* **Work instruction**:
The required output is all lines below that contain the word "field".

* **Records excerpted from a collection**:
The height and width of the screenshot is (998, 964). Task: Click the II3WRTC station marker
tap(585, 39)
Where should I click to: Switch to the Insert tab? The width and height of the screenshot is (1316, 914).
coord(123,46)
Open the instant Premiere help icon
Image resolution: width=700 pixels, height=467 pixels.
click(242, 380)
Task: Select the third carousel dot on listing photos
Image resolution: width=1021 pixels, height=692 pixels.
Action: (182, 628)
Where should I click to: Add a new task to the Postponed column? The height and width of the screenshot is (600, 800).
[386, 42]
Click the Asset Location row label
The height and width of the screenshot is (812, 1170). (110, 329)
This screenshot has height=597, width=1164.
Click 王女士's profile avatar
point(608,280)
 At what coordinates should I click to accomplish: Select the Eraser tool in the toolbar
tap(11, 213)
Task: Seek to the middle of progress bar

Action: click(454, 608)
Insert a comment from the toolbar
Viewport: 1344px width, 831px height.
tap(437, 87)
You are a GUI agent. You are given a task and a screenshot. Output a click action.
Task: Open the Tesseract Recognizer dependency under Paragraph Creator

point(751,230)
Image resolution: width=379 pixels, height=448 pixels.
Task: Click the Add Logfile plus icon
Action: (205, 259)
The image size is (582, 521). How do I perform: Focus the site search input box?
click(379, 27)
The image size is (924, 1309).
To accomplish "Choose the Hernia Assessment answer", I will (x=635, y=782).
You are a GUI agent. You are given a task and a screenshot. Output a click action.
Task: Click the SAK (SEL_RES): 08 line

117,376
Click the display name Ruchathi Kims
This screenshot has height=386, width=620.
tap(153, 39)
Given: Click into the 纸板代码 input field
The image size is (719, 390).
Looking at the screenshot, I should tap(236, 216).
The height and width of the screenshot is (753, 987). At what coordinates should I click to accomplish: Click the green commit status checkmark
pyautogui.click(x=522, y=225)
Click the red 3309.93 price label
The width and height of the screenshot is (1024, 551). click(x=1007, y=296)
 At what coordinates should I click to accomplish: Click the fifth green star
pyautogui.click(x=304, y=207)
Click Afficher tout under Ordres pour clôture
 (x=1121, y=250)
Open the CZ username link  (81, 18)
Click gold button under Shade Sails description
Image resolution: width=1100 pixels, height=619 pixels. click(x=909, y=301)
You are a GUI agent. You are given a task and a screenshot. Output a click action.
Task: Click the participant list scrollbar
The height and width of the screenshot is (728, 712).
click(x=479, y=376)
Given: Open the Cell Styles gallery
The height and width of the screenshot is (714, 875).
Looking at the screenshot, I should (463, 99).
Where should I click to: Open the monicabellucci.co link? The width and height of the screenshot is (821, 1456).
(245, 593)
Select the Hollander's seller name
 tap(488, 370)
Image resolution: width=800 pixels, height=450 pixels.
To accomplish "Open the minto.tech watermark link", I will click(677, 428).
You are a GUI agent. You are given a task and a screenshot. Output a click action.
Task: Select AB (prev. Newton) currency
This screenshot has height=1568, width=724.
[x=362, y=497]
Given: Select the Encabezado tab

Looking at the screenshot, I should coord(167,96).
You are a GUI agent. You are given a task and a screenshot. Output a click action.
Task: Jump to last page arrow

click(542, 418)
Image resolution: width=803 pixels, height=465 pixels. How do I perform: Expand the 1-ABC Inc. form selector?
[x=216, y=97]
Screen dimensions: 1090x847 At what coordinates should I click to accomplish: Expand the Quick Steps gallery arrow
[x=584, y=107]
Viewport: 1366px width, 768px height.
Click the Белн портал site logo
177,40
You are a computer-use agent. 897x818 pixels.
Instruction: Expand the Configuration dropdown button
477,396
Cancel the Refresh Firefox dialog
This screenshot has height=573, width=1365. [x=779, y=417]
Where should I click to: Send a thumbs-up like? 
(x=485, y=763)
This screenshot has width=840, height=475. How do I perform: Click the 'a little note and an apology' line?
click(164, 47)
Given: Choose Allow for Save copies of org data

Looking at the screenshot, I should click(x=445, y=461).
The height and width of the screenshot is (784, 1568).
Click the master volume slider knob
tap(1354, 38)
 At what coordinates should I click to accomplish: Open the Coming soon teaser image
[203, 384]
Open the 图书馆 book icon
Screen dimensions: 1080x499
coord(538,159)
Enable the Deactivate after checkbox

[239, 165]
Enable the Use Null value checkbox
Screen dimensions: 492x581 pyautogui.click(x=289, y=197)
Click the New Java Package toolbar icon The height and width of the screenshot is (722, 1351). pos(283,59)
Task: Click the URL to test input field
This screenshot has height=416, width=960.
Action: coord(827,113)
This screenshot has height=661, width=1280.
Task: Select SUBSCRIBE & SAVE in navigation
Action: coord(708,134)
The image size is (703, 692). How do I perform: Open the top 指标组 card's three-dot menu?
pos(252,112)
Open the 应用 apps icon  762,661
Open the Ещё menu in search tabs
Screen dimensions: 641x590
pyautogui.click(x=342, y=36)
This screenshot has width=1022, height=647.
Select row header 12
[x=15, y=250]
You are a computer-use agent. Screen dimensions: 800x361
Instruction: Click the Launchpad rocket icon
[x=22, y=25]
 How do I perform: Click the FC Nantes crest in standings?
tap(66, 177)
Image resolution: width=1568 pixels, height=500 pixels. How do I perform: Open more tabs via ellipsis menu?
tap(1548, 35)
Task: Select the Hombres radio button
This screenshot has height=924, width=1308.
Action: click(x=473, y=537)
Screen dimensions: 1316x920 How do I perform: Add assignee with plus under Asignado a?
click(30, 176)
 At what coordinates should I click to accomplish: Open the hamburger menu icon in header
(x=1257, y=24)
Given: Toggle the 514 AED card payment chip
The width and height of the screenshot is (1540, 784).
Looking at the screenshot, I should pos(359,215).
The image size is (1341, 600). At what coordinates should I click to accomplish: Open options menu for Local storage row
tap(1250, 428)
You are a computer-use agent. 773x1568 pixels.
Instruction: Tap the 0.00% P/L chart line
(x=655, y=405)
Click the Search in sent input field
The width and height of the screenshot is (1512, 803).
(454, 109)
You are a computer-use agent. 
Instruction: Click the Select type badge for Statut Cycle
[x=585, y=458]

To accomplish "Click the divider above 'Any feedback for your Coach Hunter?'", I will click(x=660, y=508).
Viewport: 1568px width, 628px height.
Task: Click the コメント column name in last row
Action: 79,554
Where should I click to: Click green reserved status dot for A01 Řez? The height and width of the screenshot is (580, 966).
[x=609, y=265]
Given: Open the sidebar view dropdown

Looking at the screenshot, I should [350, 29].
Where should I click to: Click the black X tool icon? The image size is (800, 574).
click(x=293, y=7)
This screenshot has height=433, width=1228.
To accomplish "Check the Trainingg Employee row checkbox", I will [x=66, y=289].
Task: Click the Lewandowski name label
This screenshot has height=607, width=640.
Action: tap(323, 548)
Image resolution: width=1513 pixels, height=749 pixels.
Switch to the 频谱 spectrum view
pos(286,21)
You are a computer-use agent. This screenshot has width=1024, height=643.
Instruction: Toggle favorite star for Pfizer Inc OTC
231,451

* **Output of the exercise**:
Given: Click into the 纸板代码 input field
Task: Click the URL to test input field
Click the Search in sent input field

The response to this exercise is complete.